* [Task item] Across the records that follow, count each line holding "will", and write only the total.

* [Exercise inputs]
• • • • • • •

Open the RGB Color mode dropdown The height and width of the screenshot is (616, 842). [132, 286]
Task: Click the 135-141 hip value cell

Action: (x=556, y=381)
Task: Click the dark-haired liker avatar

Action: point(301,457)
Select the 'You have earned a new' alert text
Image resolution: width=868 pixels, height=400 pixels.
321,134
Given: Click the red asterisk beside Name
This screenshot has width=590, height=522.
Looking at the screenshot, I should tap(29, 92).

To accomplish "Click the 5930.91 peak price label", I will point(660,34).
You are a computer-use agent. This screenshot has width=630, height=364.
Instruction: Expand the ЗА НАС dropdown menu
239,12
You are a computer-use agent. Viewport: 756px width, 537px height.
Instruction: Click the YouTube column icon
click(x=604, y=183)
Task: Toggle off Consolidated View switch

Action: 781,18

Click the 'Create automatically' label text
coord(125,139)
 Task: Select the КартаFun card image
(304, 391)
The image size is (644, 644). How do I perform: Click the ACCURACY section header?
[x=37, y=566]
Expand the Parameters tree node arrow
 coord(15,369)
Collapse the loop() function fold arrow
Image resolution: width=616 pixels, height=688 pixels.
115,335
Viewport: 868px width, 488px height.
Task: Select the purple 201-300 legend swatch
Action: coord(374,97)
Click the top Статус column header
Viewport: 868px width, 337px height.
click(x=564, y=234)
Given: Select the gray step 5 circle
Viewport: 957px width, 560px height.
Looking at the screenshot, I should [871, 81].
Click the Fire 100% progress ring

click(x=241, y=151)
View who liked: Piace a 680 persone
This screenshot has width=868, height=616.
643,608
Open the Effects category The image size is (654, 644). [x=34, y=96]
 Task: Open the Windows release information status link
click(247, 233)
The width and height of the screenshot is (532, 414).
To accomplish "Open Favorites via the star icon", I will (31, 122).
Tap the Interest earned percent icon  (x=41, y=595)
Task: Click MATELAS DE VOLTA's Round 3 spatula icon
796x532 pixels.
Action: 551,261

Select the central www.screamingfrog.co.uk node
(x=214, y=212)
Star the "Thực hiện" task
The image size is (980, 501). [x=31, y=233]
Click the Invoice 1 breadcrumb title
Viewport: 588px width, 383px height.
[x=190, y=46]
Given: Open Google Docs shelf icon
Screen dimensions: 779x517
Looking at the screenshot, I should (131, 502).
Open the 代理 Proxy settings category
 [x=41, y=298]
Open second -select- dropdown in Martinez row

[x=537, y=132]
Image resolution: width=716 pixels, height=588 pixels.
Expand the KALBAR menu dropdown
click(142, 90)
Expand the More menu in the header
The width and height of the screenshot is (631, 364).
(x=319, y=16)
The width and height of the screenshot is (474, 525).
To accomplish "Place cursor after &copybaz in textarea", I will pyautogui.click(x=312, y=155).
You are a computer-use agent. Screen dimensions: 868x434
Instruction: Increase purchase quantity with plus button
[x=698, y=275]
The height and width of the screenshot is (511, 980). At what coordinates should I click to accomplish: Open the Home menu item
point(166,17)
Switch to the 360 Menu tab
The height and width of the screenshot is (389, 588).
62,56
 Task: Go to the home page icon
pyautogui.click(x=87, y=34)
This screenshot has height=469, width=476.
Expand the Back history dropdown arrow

• • • • • • •

* [Answer to the exercise] 3